Adler befürwortet, dass Neuer langsam wieder herangeführt wird und nach seinem Comeback auch einzelne Spiele aussetzt:
"Fakt ist irgendwann muss er mal diesen Sprung machen, muss wieder das erste Pflichtspiel machen. Es geht jetzt in englische Wochen. Dann kommt nicht nur die Belastung auf dem Platz, sondern kommen auch die Reisestrapazen und die Regeneration dazu - da nehme ich das Wort Belastungssteuerung gerne mal in den Mund, weil es nach so einer schwierigen, langwierigen Verletzung sehr wichtig ist, dass du richtig in dich reinhörst. Da auch das Gefühl zu haben: Es ist normal, dass man mal ein Spiel aussetzt, um dann wieder zwei zu machen. Das ist ein Prozess und der geht nicht von null auf 100 und da muss er langsam angeführt werden. Ich glaube, dass das der FC Bayern sehr gut handhaben wird."

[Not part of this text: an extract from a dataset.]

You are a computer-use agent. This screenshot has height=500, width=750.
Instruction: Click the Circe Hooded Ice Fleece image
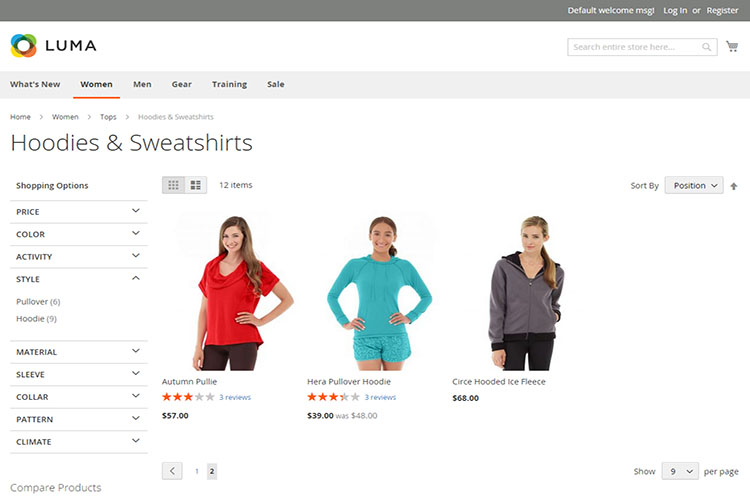click(x=526, y=293)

Eine Rotation auf der Torhüter-Position hält Adler grundsätzlich für sinnvoll:
"Ich glaube, es ergibt immer Sinn, wenn du viel Wettbewerb hast. Das hat man in England noch mehr, weil du einen lokalen Wettbewerb mehr hast. Wenn du dann viele Nationalspieler und noch die internationale Belastung durch Nationalmannschaften hast, umso mehr. Die Frage ist nur, ob Manuel das so in der Form annimmt, weil er das nie musste und nie gelebt hat. Das steht und fällt wahrscheinlich auch mit Manu, wie er das annimmt. Ich kann mir vorstellen, wenn er topfit ist und das Gefühl hat, er kann jedes Spiel machen, dann will er auch jedes Spiel machen und das sei ihm gegönnt. Das ist vielleicht genau diese Art von Gier und Einstellung, die es braucht, um der Beste zu sein - über lange Zeit der Beste im Weltfußball im Tor zu sein. Nur ist auch Fakt, dass er jetzt auf seine Gesundheit ein Stück weit aufpassen muss. Dann ist es gut, wenn du als Verein weißt, dass du mit Sven Ulreich und Daniel Peretz andere Spieler hast, die auch können, die auch wollen. Für Trainer Thomas Tuchel ist wichtig, dass du jeden irgendwie bei Laune hältst. Da sind viele Bälle in der Luft, das ist ein Drahtseilakt. Aber wenn du Trainer des FC Bayern bist, dann musst du ganz andere Drahtseilakte managen."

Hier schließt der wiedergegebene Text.